*Task details:* Can you copy the entries word for word, from the very first line up to and including the line containing "Action: pyautogui.click(x=22, y=382)"?

*Items:*

--- Begin ---

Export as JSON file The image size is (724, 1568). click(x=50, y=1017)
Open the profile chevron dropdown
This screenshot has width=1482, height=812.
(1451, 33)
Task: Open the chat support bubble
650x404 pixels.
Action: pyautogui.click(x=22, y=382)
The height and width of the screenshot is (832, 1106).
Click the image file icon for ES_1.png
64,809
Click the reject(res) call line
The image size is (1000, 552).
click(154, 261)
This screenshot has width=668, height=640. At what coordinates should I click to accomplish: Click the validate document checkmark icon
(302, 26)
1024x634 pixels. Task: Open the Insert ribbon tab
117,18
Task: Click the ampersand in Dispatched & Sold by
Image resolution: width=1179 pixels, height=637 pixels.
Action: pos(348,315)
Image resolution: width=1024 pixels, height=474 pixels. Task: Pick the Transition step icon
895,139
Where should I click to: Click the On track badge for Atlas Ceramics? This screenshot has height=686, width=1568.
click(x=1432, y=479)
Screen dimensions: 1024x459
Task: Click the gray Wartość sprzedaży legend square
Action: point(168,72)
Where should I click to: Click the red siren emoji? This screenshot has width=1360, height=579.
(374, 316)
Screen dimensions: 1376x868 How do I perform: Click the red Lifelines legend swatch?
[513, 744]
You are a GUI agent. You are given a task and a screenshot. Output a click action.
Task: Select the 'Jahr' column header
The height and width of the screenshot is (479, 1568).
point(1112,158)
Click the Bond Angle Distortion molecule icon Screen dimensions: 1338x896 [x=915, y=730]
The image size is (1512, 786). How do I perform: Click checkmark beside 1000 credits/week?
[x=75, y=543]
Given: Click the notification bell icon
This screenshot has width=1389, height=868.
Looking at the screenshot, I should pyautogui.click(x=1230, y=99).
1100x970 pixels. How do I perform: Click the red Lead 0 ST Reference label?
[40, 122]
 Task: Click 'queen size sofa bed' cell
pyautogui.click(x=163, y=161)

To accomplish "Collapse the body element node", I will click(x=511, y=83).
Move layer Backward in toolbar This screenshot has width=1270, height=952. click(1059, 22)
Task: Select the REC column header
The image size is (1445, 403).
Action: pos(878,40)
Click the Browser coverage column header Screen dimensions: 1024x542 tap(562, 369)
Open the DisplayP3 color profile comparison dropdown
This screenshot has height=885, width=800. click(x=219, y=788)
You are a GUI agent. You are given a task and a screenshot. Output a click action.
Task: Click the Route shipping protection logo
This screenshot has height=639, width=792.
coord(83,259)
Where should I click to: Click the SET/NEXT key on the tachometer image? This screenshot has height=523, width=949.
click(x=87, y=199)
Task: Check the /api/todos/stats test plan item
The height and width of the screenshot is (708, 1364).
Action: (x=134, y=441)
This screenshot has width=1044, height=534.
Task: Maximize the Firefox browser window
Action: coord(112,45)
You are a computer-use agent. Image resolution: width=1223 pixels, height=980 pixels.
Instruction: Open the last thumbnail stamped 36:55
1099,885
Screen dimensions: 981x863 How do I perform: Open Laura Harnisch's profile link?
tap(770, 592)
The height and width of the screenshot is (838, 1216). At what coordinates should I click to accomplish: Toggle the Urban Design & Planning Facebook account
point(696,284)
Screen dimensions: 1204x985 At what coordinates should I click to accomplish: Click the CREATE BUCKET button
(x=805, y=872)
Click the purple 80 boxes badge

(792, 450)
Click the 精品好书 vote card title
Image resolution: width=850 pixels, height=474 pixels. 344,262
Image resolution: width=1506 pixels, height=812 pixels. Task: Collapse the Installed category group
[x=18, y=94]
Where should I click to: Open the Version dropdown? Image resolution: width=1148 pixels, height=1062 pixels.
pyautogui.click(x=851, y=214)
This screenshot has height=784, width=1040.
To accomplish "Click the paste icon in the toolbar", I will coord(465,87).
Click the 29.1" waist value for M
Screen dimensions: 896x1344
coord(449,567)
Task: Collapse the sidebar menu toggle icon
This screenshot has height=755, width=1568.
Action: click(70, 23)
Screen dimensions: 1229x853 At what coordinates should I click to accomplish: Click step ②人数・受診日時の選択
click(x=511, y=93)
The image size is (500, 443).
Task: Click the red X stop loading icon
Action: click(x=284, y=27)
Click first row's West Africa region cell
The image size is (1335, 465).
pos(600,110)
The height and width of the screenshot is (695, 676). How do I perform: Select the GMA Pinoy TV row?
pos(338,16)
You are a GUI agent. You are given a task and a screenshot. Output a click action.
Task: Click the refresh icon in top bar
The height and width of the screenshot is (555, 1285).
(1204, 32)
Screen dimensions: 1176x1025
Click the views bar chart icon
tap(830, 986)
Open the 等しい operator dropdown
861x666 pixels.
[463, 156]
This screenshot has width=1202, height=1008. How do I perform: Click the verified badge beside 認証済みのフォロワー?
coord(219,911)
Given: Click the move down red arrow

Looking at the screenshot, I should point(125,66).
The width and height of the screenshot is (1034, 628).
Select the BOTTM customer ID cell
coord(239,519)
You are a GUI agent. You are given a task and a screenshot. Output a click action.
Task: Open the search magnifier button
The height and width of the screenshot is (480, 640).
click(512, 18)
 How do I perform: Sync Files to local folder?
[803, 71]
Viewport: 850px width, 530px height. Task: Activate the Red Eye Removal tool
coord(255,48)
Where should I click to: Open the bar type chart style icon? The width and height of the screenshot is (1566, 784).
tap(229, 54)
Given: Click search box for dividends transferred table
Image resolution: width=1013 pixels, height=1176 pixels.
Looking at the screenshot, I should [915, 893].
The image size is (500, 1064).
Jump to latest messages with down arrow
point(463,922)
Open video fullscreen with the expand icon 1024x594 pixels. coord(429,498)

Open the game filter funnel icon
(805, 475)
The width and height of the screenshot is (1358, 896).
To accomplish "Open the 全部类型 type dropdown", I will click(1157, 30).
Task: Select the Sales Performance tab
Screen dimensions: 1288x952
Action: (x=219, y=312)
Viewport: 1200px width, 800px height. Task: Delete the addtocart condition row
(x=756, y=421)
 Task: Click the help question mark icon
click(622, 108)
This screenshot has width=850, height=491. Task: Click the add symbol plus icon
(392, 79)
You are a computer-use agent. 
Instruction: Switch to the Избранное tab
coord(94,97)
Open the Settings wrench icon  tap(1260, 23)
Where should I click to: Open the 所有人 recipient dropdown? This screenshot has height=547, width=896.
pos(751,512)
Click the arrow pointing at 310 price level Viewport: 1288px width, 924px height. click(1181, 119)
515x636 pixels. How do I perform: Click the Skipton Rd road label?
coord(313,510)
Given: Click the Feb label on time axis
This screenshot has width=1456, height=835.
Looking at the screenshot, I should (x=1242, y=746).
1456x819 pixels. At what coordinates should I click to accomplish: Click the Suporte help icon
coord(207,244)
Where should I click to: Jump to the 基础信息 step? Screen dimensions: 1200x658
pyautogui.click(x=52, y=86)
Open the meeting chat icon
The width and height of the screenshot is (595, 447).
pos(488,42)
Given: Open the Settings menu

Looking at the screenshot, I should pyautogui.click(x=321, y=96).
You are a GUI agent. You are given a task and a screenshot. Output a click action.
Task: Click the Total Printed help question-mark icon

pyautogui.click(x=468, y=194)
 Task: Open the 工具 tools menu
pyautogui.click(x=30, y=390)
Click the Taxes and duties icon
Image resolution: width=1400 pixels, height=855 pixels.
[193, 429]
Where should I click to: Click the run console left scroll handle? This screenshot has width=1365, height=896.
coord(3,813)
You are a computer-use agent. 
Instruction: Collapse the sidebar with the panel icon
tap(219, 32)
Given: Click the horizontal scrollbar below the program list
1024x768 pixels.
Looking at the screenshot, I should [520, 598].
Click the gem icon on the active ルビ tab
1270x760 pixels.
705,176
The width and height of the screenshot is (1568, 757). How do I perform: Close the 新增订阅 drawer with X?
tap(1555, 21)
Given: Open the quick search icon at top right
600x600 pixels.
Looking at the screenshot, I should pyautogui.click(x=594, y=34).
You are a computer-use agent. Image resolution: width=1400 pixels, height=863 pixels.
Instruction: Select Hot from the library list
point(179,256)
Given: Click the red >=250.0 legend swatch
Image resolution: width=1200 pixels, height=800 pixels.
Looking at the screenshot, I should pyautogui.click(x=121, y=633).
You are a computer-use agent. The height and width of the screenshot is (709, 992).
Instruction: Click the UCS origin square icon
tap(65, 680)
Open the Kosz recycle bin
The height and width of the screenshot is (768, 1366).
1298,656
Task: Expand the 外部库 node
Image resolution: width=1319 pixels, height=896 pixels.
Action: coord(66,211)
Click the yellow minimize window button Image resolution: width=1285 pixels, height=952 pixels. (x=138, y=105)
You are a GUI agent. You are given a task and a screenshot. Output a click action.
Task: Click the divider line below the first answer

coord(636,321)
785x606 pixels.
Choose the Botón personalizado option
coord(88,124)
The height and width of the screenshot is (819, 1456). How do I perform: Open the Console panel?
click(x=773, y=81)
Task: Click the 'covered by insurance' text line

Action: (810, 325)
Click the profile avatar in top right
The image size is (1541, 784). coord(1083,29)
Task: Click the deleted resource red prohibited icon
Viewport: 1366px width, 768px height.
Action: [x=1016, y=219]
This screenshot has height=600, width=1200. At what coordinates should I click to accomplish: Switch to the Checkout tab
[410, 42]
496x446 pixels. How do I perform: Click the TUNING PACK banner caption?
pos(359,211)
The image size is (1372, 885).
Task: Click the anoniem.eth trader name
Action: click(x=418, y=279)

--- End ---

*Exercise answer:*
Export as JSON file The image size is (724, 1568). click(x=50, y=1017)
Open the profile chevron dropdown
This screenshot has width=1482, height=812.
(1451, 33)
Task: Open the chat support bubble
650x404 pixels.
Action: pyautogui.click(x=22, y=382)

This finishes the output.